Financial analyst Clive P. Maund asserts that we are now witnessing a “full on market crash” and that the Dow could see drops of up to a thousand points on a daily basis.

The Dow Jones lost 6% last week, tumbling more than 1,000 points, the worst fall since 2008, but according to technical analyst Maund, that is only the beginning. With fringe investors only just realizing the delusion of establishment financial media claims that the collapse was just a temporary “correction,” the rush to the exit will now become a stampede.

“When a market tips into a crash on a Friday, what typically happens is that the thousands or even millions of investors who believed the mainstream media and didn’t see it coming spend the weekend “stewing” over their investments – and many of them decide to bail out come Monday,” writes Maund.

“Thus we may see a massive down day tomorrow, possibly the worst of the crash phase, and it would not be that surprising to see the Dow Jones Industrials drop by 800 – 1000 points in one day, perhaps even more.
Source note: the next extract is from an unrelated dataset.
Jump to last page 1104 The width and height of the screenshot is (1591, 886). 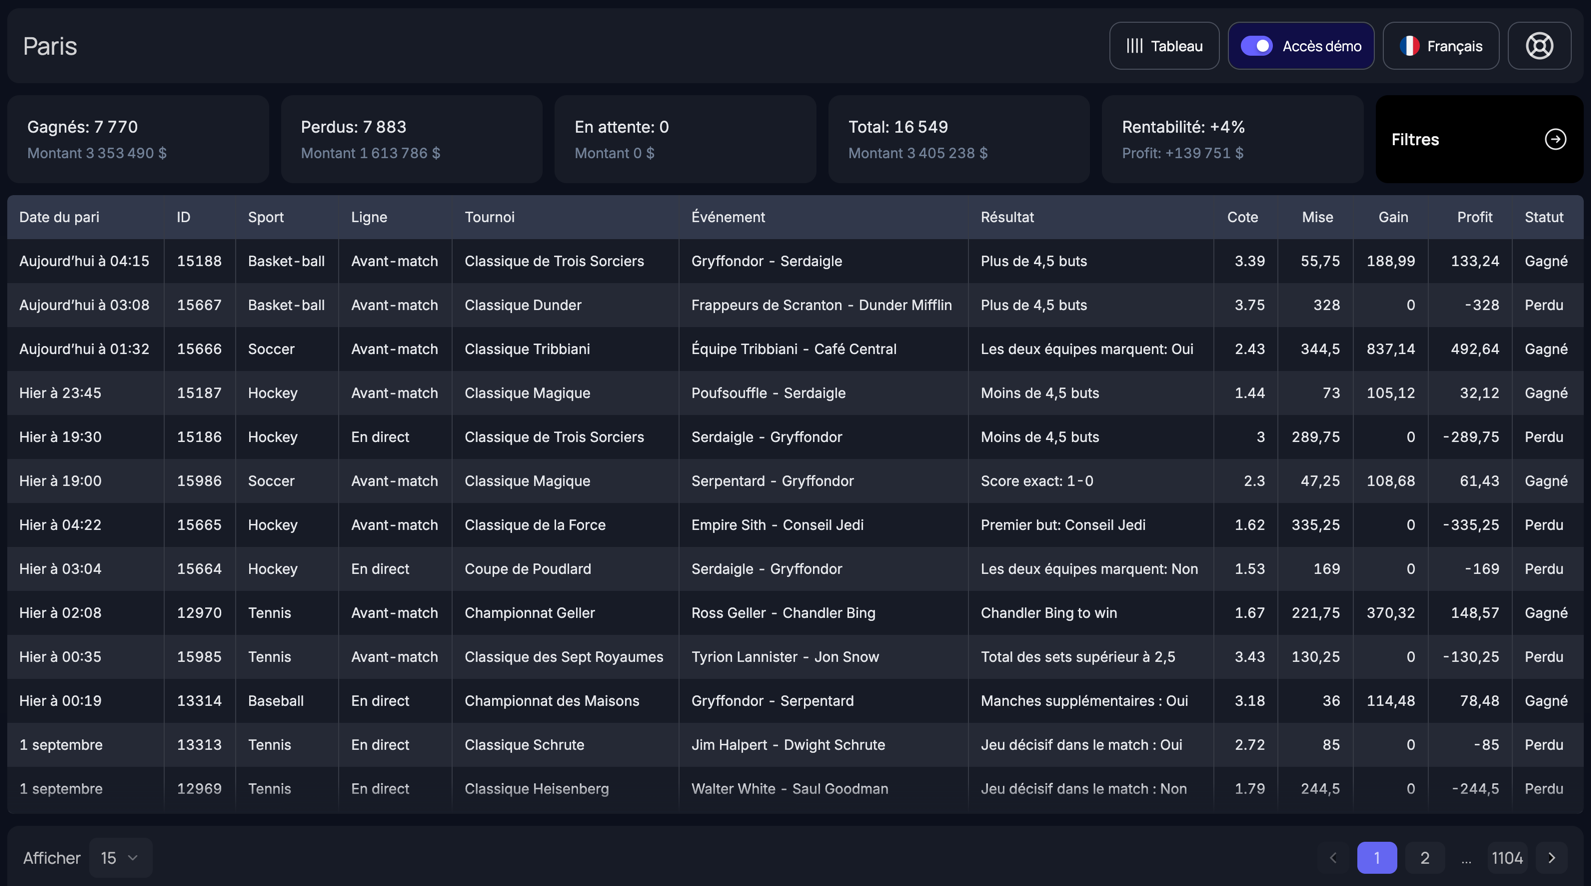click(1506, 858)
Remember that the Dow Jones Industrials “only” dropped 3% on Friday, which is no big deal by the standards of past crashes,” he adds.
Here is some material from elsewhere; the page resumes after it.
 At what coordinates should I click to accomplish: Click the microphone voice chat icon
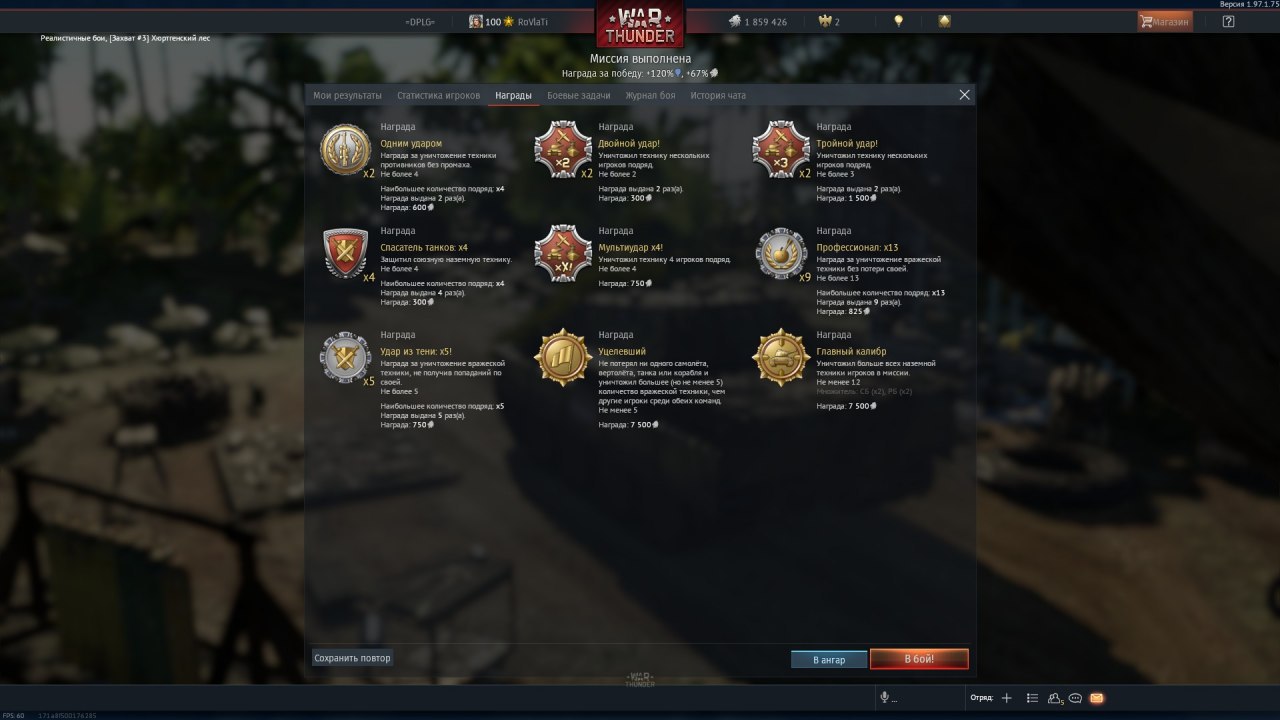pos(884,698)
Maund predicts several days of high volume selling, noting that the market is currently in “full blown panic mode,” before a more measured decline confirms the emergence of a bear market downtrend. A self-perpetuating “Mexican wave” of losses will continue to spread globally for a few days, writes Maund.

Meanwhile, this morning’s continued collapse in Asia has sent the “fear index,” which monitors volatility in S & P stocks, exploding to its highest level since 2011.
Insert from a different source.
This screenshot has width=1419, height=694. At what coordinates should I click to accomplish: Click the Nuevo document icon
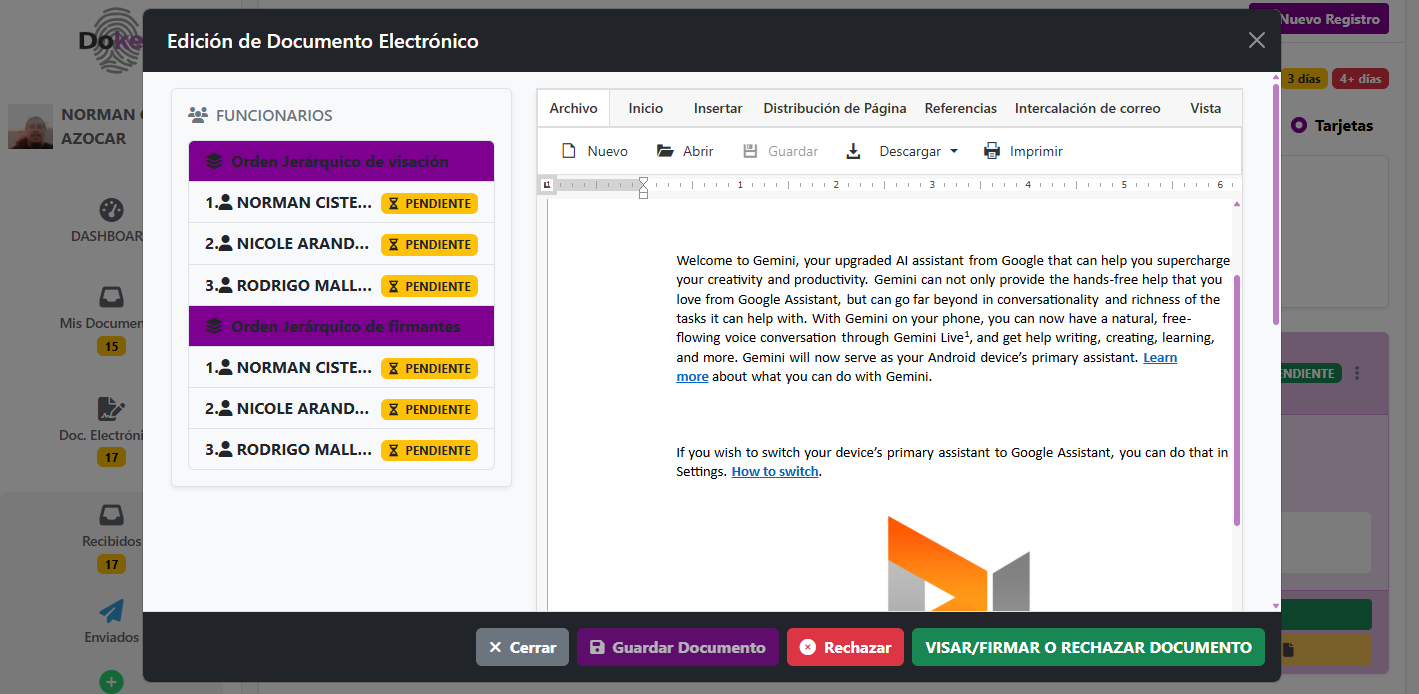[x=569, y=151]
Business Insider’s Henry Blodget says that stocks need to “drop of 40%-50% from the recent high” merely to “get back to historically average levels of valuation and performance.”

Even as investors resort to panic selling, some sectors of the establishment financial media are still clinging on to the delusion that we’re in a bull market.

CNBC is encouraging people to pour more money into the stock market, claiming that the collapse is merely a “dull year,” while Bloomberg is calling it a mere “correction”.

When this kind of blind faith begins to take hold, you know the bottom is about to drop out.